Targeting “anti-tumor” genes to provide better treatment for leukemia

EPFL scientists discuss the possibility of offering personalized treatment for chronic lymphocytic leukemia by regulating the expression of a gene known for its “anti-tumorous” properties.
Blood smear of chronic lymphocytic leukemia (CLL), analyze by microscope. © iStock

Chronic lymphocytic leukemia (CLL) is one of the most common blood cancers in adults. The disease originates in B cells – the part of the immune system that produces antibodies – and then evolves slowly, typically affecting older people. Today, the best method of treating severe forms of CLL is chemotherapy, potentially supplemented by healthy stem-cell transplants. But new therapies, possibly less invasive and more effective, are currently being developed, and they could be enhanced considerably by a deeper understanding of how genetics contributes to disease susceptibility.

An anti-tumor gene

Each individual has their genetic material stored in DNA within the nuclei of their cells. Variations in a single base in a given nucleotide sequence of DNA results in genetic differences between people. This is called nucleotide polymorphism, and can lead to differences such as a greater susceptibility to diseases like CLL. At EPFL’s Laboratory of Systems Biology and Genetics, headed by Prof. Bart Deplancke in the School of Life Sciences, scientists are attempting to unravel the mechanisms behind the formation of variable chromatin modules (VCMs), which are differentiated units in the genome that represents coordinated molecular behavior, leading to the expression or regulating the expression of a gene.

«In certain cases, the variant seems to significantly slow the disease progression in patients.»      Bart Deplancke, School of Life Sciences

The scientists wanted to find a particular case of VCM which would allow them to target CLL. “We examined numerous VCMs for specific activities, and settled on one that we found particularly interesting because it seemed to control a gene that we understand fairly well, AXIN2. This gene is reputed to have ‘anti-tumorous’ properties,” says Deplancke. By concentrating on the VCM that regulates the expression of AXIN2 in B cells, the team discovered a variant that not only impacts at the molecular level, but also affects the phenotype in CLL patients. “This variant seems to mitigate the disease in two ways: it reduces susceptibility to leukemia; and in certain cases, it significantly slows the disease progression in patients,” says Deplancke.

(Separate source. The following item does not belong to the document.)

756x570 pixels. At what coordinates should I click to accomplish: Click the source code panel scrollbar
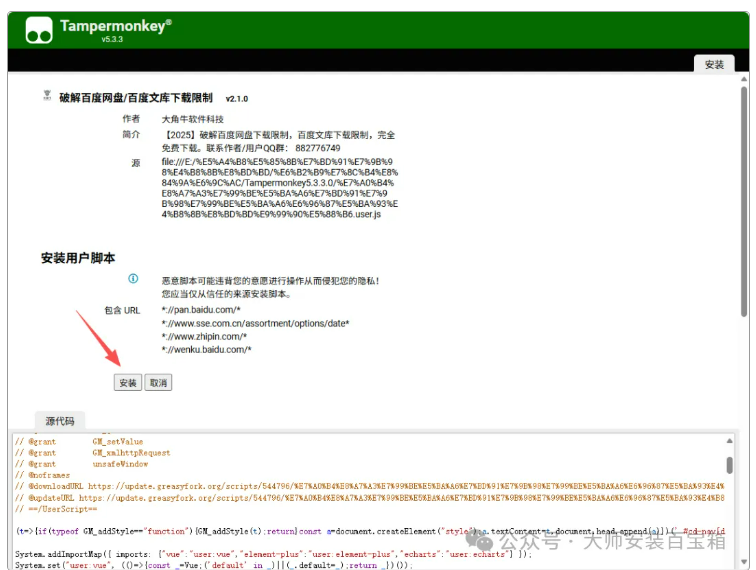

The research was conducted in collaboration with Prof. Freddy Radtke’s laboratory at EPFL and the research groups led by professors Alistair Boettiger (University of Stanford), Gianluca Gaidano (Oncology Institute of Southern Switzerland), David Rossi (University of Eastern Piedmont), Christoph Plass (European Molecular Biology Laboratory), and Dr. Sebastian Waszak (Centre for Molecular Medicine Norway). The results were published in Nature Communications on 19 April 2022.

New treatment possibilities

The researchers believe that regulating the expression of AXIN2, and therefor its “anti-tumorous” protein in B cells, could let CLL patients with this genetic variant live longer and better. To test these findings, the study’s lead author, Gerard Llimos, overexpressed the AXIN2 gene in mice severely affected by chronic lymphocytic leukemia.

“We noted that the tumorous cells where AXIN2 had been overexpressed proliferated much more slowly than those which did not express AXIN2,” says Deplancke. “This long-term disease is still difficult to mimic, but our study revealed two things. First, it may be interesting to know if a patient with CLL possesses this AXIN2 VCM in their DNA because that will provide information on their body’s capacity to fight effectively against the disease. Second, it opens the door to possible new therapies that involve augmenting a patient’s level of AXIN2 in a targeted way in order to slow disease proliferation, as Gerard was able to do in mice.”

Some drugs which can specifically target the AXIN2 variant have already reached clinical trials. Thanks to this research, personalized cancer treatments may soon be on the horizon.